Collection entries:

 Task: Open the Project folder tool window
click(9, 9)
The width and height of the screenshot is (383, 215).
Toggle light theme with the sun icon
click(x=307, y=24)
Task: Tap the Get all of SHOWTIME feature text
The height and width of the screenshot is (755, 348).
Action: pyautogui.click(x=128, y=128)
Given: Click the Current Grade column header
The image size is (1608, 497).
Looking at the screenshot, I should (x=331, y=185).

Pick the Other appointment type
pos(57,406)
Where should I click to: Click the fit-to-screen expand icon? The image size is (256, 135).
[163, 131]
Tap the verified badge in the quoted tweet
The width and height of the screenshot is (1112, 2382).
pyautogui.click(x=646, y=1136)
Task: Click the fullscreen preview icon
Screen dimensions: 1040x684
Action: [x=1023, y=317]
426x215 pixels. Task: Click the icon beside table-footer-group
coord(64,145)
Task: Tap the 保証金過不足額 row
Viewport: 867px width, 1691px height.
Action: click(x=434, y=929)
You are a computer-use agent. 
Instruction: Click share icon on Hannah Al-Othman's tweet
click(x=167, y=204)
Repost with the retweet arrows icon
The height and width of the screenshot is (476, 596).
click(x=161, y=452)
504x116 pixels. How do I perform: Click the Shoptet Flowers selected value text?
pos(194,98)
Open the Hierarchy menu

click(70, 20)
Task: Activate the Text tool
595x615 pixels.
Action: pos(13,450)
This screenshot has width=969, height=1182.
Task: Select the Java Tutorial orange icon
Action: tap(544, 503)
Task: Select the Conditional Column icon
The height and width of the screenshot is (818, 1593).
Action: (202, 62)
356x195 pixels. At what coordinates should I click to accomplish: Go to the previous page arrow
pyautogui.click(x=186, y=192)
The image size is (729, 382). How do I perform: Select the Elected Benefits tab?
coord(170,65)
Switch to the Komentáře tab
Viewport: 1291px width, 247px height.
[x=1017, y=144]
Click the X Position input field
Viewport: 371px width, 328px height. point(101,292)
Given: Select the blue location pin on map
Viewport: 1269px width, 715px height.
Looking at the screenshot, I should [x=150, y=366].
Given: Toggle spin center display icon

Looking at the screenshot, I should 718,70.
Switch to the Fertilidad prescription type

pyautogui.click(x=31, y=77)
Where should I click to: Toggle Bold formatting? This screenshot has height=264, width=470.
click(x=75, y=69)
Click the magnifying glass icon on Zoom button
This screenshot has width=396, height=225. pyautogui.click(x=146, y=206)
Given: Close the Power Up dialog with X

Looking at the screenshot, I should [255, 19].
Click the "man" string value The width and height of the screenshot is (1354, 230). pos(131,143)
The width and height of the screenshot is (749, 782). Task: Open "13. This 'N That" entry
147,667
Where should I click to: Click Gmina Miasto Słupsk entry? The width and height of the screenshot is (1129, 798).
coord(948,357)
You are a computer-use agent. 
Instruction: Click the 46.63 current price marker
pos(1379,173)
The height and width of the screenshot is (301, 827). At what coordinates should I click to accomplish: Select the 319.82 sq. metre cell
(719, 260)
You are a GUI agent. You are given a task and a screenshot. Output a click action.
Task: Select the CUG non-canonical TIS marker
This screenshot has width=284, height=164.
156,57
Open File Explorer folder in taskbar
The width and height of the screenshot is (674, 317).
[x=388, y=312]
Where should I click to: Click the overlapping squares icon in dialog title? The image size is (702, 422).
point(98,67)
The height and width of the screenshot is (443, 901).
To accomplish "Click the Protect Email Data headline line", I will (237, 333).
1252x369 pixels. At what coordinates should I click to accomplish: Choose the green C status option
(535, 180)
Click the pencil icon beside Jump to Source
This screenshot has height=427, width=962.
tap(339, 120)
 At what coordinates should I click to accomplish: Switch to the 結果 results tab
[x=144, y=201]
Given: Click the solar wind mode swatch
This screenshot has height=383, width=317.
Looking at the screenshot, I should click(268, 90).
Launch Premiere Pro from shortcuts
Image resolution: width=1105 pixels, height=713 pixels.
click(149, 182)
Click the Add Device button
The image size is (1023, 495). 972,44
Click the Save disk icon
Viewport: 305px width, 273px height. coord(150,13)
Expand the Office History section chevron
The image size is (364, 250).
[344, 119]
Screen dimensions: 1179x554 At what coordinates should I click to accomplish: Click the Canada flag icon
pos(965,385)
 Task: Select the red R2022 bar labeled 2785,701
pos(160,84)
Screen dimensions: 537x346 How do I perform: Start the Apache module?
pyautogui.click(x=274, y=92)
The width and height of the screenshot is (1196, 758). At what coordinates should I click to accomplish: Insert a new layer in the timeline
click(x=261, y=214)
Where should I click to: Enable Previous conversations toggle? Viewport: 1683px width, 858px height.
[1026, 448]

Problem statement: Copy out every one of the items above, line for line, with no changes.

Task result:
 Task: Open the Project folder tool window
click(9, 9)
The width and height of the screenshot is (383, 215).
Toggle light theme with the sun icon
click(x=307, y=24)
Task: Tap the Get all of SHOWTIME feature text
The height and width of the screenshot is (755, 348).
Action: pyautogui.click(x=128, y=128)
Given: Click the Current Grade column header
The image size is (1608, 497).
Looking at the screenshot, I should (x=331, y=185).

Pick the Other appointment type
pos(57,406)
Where should I click to: Click the fit-to-screen expand icon? The image size is (256, 135).
[163, 131]
Tap the verified badge in the quoted tweet
The width and height of the screenshot is (1112, 2382).
pyautogui.click(x=646, y=1136)
Task: Click the fullscreen preview icon
Screen dimensions: 1040x684
Action: [x=1023, y=317]
426x215 pixels. Task: Click the icon beside table-footer-group
coord(64,145)
Task: Tap the 保証金過不足額 row
Viewport: 867px width, 1691px height.
Action: click(x=434, y=929)
You are a computer-use agent. 
Instruction: Click share icon on Hannah Al-Othman's tweet
click(x=167, y=204)
Repost with the retweet arrows icon
The height and width of the screenshot is (476, 596).
click(x=161, y=452)
504x116 pixels. How do I perform: Click the Shoptet Flowers selected value text?
pos(194,98)
Open the Hierarchy menu

click(70, 20)
Task: Activate the Text tool
595x615 pixels.
Action: pos(13,450)
This screenshot has width=969, height=1182.
Task: Select the Java Tutorial orange icon
Action: tap(544, 503)
Task: Select the Conditional Column icon
The height and width of the screenshot is (818, 1593).
Action: (202, 62)
356x195 pixels. At what coordinates should I click to accomplish: Go to the previous page arrow
pyautogui.click(x=186, y=192)
The image size is (729, 382). How do I perform: Select the Elected Benefits tab?
coord(170,65)
Switch to the Komentáře tab
Viewport: 1291px width, 247px height.
[x=1017, y=144]
Click the X Position input field
Viewport: 371px width, 328px height. point(101,292)
Given: Select the blue location pin on map
Viewport: 1269px width, 715px height.
Looking at the screenshot, I should [x=150, y=366].
Given: Toggle spin center display icon

Looking at the screenshot, I should 718,70.
Switch to the Fertilidad prescription type

pyautogui.click(x=31, y=77)
Where should I click to: Toggle Bold formatting? This screenshot has height=264, width=470.
click(x=75, y=69)
Click the magnifying glass icon on Zoom button
This screenshot has width=396, height=225. pyautogui.click(x=146, y=206)
Given: Close the Power Up dialog with X

Looking at the screenshot, I should [255, 19].
Click the "man" string value The width and height of the screenshot is (1354, 230). pos(131,143)
The width and height of the screenshot is (749, 782). Task: Open "13. This 'N That" entry
147,667
Where should I click to: Click Gmina Miasto Słupsk entry? The width and height of the screenshot is (1129, 798).
coord(948,357)
You are a computer-use agent. 
Instruction: Click the 46.63 current price marker
pos(1379,173)
The height and width of the screenshot is (301, 827). At what coordinates should I click to accomplish: Select the 319.82 sq. metre cell
(719, 260)
You are a GUI agent. You are given a task and a screenshot. Output a click action.
Task: Select the CUG non-canonical TIS marker
This screenshot has width=284, height=164.
156,57
Open File Explorer folder in taskbar
The width and height of the screenshot is (674, 317).
[x=388, y=312]
Where should I click to: Click the overlapping squares icon in dialog title? The image size is (702, 422).
point(98,67)
The height and width of the screenshot is (443, 901).
To accomplish "Click the Protect Email Data headline line", I will (237, 333).
1252x369 pixels. At what coordinates should I click to accomplish: Choose the green C status option
(535, 180)
Click the pencil icon beside Jump to Source
This screenshot has height=427, width=962.
tap(339, 120)
 At what coordinates should I click to accomplish: Switch to the 結果 results tab
[x=144, y=201]
Given: Click the solar wind mode swatch
This screenshot has height=383, width=317.
Looking at the screenshot, I should click(268, 90).
Launch Premiere Pro from shortcuts
Image resolution: width=1105 pixels, height=713 pixels.
click(149, 182)
Click the Add Device button
The image size is (1023, 495). 972,44
Click the Save disk icon
Viewport: 305px width, 273px height. coord(150,13)
Expand the Office History section chevron
The image size is (364, 250).
[344, 119]
Screen dimensions: 1179x554 At what coordinates should I click to accomplish: Click the Canada flag icon
pos(965,385)
 Task: Select the red R2022 bar labeled 2785,701
pos(160,84)
Screen dimensions: 537x346 How do I perform: Start the Apache module?
pyautogui.click(x=274, y=92)
The width and height of the screenshot is (1196, 758). At what coordinates should I click to accomplish: Insert a new layer in the timeline
click(x=261, y=214)
Where should I click to: Enable Previous conversations toggle? Viewport: 1683px width, 858px height.
[1026, 448]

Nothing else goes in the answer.